隠す症状:幻聴、部屋に一人しかいないのに声が聞こえる。悪口と幻聴の区別ができない。病院で統合失調症の診断済み。他の病院でそのことを伏せる。
実験期間:2013年~2024年
背景:メンタルクリニックを訪れる患者には、症状を正確に言葉で伝えられない人や、社会的な偏見を恐れて意図的に症状を隠す人がいる。こうした患者に対して、現在の診療方法がどの程度適切な薬を処方できているのかは、重要な課題である。特に、医師が患者の自己申告にどの程度依存しているかは、患者の治療結果に直結する可能性がある。
動機:ローゼンハンの実験「精神科医はなりすまし患者を見抜けるのか」を知り、逆に本当に病気の人がそのことを隠したら見抜けるのだろうかと考えた。
実験方法:録音をとり第三者(健常者)に確認をしてもらう。テキストと録音に不一致がないようにする。


Mクリニック
初診日:簡単な心理テストを受ける。点数が高く鬱病の可能性があると言われる。レクサプロ5mgを処方される。
2回目:医師「どうでしたか調子は」私「大丈夫です(嘘)」医師「では同じ薬を処方しますね」(3分診療)
3回目:以下同じ
4回目:引っ越しをするので紹介状を書いてくれるようにお願いする。

紹介状の内容「あいさつもなしに診察室に入ってきて唐突に~(嘘)と嘘の内容が書かれていた。精神科医が書いた紹介状は必ずチェックすることをお勧めします


H病院 医師S.T
初診日:なぜ引っ越してきたのかを聞かれ説明をすると「あー(笑)」と気持ちの悪い笑みを浮かべる。紹介状に書いてある内容が一部嘘であることを正直に伝えると医師の緊張がほぐれたように見えた。その後簡単な質問を受ける。「人が近づいてきたときに攻撃してくるように感じるか」など。私は質問にすべて「いいえ(嘘)」と答えた。カンのいい人だと思った。私がすべての質問に即答で「いいえ」と答えるので医師は笑った。レクサプロ10㎎を処方。
2回目:医師「調子はどうでしたか」私「大丈夫です(嘘)」医師「大丈夫ですね。」レクサプロ10㎎処方。
3回目:以下同じことの繰り返し


Tクリニック
初診日:医師「失礼ですが友達はいたことはありますか」と聞かれ発達障害を疑われる。
私「通販でレクサプロを買って飲んでいます。」医師「効いているようなので同じ薬を処方しますね。」
2回目:医師「どうでしたか調子は」私「大丈夫です(嘘)」医師「同じ薬を処方しますね」 レクサプロ10mgを処方。
3回目:以下同じことの繰り返し

Mクリニック H.M 前回とは違う医師
初診日:医師「今日はどうされましたか。」私「元気がでません。(嘘)」
医師「トリンテリックスを処方します」私「わかりました。」
2回目:医師「調子はどうでしたか」私「大丈夫です(嘘)」
医師(は?)というような顔をされる。医師「そうですか、じゃ」とだけ言われる。
3回目:統合失調症の診断書をみせる。医師「人生がたのしいと思ったことはありますか」と聞かれる。若干キレた様子だった。
トリンテリックス10mgとハロペリドール20mg×2を処方。その後、処方する量を間違えましたと薬局に連絡が入りハロペリドール0.75mgに修正。

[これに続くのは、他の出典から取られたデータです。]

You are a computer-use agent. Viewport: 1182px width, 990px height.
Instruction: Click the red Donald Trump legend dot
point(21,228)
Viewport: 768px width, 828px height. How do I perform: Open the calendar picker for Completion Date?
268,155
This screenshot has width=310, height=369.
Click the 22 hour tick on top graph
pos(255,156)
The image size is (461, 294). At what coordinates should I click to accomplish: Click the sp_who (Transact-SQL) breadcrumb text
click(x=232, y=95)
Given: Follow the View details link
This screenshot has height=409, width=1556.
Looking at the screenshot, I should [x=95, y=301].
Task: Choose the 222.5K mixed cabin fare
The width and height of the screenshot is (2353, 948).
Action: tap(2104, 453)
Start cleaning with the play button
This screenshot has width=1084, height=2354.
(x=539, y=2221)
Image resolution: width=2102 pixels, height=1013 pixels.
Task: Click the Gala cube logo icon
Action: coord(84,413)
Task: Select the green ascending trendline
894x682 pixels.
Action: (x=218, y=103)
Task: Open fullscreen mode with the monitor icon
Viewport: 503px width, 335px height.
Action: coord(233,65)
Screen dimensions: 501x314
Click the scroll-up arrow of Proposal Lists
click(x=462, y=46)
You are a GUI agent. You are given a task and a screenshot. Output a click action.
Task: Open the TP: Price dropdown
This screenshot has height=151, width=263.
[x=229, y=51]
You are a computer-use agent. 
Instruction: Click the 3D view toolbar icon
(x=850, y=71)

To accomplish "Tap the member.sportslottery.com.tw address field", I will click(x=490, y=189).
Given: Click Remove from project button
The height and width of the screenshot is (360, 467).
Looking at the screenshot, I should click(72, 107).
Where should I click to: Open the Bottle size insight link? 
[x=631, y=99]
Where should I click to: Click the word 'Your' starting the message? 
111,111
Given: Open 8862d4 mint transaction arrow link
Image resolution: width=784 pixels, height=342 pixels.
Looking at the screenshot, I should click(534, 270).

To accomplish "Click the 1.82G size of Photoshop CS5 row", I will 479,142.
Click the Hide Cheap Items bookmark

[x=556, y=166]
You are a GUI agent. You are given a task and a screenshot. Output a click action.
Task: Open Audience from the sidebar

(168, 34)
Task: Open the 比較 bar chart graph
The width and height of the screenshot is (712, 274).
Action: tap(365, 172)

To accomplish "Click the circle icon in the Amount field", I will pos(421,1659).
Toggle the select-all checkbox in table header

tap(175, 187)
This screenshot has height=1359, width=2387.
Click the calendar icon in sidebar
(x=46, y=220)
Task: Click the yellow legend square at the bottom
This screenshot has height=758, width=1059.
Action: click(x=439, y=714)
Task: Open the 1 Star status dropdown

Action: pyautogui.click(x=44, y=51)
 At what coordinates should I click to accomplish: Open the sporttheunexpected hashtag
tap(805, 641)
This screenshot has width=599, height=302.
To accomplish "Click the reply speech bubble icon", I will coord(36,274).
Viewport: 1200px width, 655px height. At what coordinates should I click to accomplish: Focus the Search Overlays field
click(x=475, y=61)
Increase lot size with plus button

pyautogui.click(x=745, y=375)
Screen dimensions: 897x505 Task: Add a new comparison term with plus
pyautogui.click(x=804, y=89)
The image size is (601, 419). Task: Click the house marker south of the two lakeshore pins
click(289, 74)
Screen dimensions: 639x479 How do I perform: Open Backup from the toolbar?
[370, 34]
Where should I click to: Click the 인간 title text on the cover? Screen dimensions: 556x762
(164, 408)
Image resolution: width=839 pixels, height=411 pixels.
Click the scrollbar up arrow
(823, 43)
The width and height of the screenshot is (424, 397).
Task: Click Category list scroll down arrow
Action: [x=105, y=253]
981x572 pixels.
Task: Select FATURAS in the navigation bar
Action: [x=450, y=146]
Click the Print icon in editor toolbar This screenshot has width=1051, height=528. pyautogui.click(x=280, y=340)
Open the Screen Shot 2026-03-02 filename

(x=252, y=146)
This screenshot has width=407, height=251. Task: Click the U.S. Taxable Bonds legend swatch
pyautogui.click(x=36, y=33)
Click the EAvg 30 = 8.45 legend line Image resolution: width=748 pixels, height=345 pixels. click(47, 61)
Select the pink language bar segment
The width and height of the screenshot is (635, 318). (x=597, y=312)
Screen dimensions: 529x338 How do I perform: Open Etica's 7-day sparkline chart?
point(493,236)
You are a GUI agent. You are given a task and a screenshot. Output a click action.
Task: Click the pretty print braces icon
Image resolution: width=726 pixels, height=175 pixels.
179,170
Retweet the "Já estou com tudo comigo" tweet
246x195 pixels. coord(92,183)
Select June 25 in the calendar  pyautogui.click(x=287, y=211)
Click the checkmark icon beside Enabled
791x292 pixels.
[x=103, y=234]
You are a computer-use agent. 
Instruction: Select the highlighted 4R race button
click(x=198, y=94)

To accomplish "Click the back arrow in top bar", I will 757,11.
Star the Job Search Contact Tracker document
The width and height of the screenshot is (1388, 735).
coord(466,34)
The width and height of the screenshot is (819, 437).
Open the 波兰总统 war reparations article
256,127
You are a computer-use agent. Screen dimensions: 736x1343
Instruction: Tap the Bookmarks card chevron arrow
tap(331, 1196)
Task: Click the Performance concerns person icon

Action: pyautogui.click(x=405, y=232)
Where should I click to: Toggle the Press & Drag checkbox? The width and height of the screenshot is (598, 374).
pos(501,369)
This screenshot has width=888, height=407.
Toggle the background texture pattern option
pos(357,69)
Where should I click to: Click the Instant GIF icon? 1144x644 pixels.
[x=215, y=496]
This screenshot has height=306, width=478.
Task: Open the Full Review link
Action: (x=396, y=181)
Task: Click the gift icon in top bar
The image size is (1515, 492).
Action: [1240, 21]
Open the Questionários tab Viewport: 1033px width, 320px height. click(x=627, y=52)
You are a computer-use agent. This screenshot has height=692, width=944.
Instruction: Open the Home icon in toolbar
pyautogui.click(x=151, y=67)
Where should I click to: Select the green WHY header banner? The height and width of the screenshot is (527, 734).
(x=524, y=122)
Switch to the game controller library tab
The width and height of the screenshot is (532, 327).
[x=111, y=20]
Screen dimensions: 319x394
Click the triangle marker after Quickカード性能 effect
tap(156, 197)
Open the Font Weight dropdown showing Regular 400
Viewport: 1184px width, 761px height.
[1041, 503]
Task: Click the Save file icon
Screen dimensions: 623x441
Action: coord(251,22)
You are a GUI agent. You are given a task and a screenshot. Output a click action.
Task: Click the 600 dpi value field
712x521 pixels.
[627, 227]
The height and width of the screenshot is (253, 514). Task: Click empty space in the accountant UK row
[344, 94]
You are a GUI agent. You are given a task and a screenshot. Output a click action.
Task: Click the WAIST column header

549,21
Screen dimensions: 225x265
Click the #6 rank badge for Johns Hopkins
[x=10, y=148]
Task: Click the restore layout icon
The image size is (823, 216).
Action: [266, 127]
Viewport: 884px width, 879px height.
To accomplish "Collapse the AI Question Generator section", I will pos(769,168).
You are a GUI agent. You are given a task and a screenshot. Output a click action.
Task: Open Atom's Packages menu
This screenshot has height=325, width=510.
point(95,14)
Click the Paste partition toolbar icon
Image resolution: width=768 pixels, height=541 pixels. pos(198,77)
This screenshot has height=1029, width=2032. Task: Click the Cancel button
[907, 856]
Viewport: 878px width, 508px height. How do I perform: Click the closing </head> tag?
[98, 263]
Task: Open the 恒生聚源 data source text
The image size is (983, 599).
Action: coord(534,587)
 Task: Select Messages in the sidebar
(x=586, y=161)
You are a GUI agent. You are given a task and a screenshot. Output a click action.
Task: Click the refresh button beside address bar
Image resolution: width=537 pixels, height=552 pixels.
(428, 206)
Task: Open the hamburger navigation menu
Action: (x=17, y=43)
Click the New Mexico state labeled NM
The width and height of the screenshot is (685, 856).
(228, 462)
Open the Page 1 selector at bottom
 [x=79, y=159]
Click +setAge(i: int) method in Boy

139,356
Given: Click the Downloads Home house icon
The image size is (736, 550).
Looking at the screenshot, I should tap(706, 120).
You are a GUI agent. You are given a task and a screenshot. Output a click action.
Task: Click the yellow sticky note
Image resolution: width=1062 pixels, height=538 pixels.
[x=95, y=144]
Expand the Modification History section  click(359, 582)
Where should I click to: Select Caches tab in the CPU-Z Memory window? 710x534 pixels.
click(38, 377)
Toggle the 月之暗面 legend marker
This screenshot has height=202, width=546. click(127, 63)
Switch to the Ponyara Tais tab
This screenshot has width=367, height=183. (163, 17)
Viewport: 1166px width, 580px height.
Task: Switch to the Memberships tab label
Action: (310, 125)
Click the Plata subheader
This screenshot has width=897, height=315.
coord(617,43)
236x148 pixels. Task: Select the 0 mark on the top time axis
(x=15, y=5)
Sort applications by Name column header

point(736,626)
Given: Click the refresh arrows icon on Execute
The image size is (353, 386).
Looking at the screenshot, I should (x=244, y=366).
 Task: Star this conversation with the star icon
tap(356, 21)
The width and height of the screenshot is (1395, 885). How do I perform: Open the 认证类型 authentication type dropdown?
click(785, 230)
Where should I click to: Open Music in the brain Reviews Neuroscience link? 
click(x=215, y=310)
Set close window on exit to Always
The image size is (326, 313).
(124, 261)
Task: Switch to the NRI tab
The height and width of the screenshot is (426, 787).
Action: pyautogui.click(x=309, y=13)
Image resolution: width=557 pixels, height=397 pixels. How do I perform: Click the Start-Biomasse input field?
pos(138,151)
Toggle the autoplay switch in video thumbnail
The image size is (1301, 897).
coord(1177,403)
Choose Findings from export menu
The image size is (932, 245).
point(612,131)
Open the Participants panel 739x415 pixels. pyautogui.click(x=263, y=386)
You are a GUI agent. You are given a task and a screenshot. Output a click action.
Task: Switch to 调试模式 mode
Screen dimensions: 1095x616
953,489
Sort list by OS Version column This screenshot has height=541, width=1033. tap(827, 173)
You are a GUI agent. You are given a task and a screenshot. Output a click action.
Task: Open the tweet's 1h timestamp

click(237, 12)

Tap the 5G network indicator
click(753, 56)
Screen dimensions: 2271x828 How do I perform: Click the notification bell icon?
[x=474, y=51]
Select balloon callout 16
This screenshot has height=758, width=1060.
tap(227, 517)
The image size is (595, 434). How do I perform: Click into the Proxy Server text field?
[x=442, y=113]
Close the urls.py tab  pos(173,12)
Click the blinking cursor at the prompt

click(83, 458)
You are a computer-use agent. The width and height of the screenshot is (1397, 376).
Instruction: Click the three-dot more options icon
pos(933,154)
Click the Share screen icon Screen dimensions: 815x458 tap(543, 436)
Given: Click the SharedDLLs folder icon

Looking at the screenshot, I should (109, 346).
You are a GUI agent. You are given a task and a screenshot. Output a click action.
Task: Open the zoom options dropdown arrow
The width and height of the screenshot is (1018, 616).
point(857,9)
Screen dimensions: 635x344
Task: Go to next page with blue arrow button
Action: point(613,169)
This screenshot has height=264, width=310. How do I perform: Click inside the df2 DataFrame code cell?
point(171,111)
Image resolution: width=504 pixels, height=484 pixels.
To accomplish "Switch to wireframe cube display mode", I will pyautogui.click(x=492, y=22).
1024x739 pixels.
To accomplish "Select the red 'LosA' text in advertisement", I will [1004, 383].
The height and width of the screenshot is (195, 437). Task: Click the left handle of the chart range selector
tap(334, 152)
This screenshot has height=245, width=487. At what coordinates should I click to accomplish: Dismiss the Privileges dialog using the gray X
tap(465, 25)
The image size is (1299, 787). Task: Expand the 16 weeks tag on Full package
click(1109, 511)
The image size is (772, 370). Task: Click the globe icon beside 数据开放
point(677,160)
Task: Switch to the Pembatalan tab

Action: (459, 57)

結果:本当の症状(病気)を見抜けた人は4人中0人だった。
本実験から、現行の精神科医療は以下の課題を抱えていることがわかった。

  1. 患者申告への依存度が高い:症状を隠した場合でも、医師がその真偽を深く追求することは少なかった。

  2. 形式的な診療の多さ:短時間での診療が主流となり、患者の状態を正確に把握する余地が限られていた。

  3. 診療記録の信頼性:紹介状や診療内容に事実と異なる記載が含まれていたケースがあり、他院での診療に悪影響を及ぼす可能性があった。

今後の医療体制には、患者の申告を補完する客観的な診断方法の導入や、診療記録の透明性を高める仕組みが求められる。本実験が精神科医療の改善に寄与することを願う。